What Are Training Sets?
Text analytics and auto-categorization software doesn’t simply work out of the box. It requires attention and training. It is possible to install a taxonomy-based auto-categorizer and run it against content without any training. Unless your taxonomy is already aligned with the content you are trying to classify, however, the automatic application of tagging will generally provide poor results.
Document classifiers require training on selected documents which are model examples of the focus topic and include negative examples of other topics. To really work toward accurate categorization, these training documents should be specific to your taxonomies and content. I’ll describe some guidelines and methods for creating training sets of documents specific to categorizing content using existing vocabularies.
Where Do I Get Training Sets?
The content you currently want to classify is perhaps the best place to look for documents you want to use as models for expected categorization. For example, if your classification target is internal or external web pages, finding web pages about the specific topics you want to improve in classification is a good start. The drawback to this is the amount of time and work it will take to identify and prepare these documents for use in your auto-categorization tool. I’ll expand on this in a minute.

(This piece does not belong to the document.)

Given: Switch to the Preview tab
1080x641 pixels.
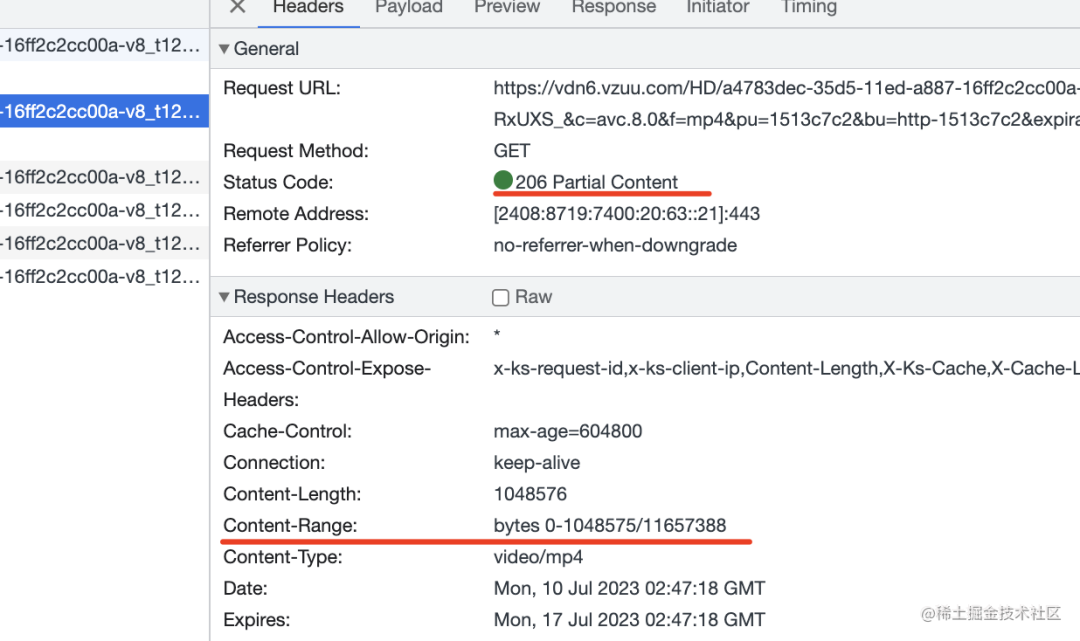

A reasonable alternative to get started more quickly is to find predefined training sets about general subjects. A topic classification document set from Reuters or 20 Newsgroups can help by providing a large data set which is already pre-classified and will help to train your auto-categorization system. These document sets are general and may or may not reflect the nature of your content, so it may require mapping your existing taxonomies to the values tagged to the training sets to maximize the value. However, they may provide a rich source if you are using keyword and entity recognition and extraction to build from scratch or further develop a vocabulary.
What Makes a Good Training Document?
Good training documents are typically text-heavy, avoid a lot of specific formatting, and are already tagged to the categories you want automatically applied to future similar documents.
Using the web page example, although HTML is regularly formatted, other text in sections like navigation, banner advertisements, or external links may skew the auto-categorization. Preparing the documents by removing or otherwise blocking sections which can trip up an auto-categorization system will provide cleaner results. Of course, this will not solve the formatting problem if encountered again unless the system supports document section recognition, but having an accurate training set is a first step until the formatting issues can also be addressed.
The best training documents are those which are specific to your vocabulary and your organization. As above, using general, predefined training sets may provide a lot of substance, but they may not reflect the topics of interest to your organization.
A more accurate, but admittedly more time-consuming, method is to create a small document set of even as few as ten documents for each concept in a vocabulary. Not every concept will need a training set, but having documents representative of each ideal categorization of a concept will provide a much higher degree of accuracy. A gold standard set of documents modeling how the concept should be identified or disambiguated can help design highly accurate rules ensuring the next time a similar document is encountered, it will be categorized correctly.
Tagging those documents with the same values from the taxonomy you’d like to see applied to them automatically and then categorizing the documents will provide examples proving out whether the concept will categorize correctly in the future. This method will require an iterative process of running categorization trials and then modifying concept rules so they more accurately represent the document content. Once the rules are firing as expected on the training documents, move on to other concepts until the vocabulary is ready to categorize documents in production.
Training Documents for Disambiguating Terms
Document sets for disambiguating terms should include documents illustrating the various uses of the term in order to specify rules indicating which concept is which. Providing document sets which include one or more instances of a term used in various ways (either in one document or across several documents) can help a text analyst to create rules for each concept to be disambiguated and find positive and negative contextual examples the system can use in future categorization.
For instance, a concept like hearing can have rules specifying positive or negative context words such as ears, auditory, court, and criminal. Appearance of these context keywords will indicate the use of the concept in the text.
Many organizations have quite a bit of topical clarity because the terminology they work with is specific to their industry. That said, it can be very surprising what common terms used in everyday writing will coincide and conflict with industry-specific terminology. To improve automatic categorization, these terms should be disambiguated.
Creating good sets of training documents will help to improve taxonomy-based auto-categorization results and provide an example base from which to work to continue improving document categorization.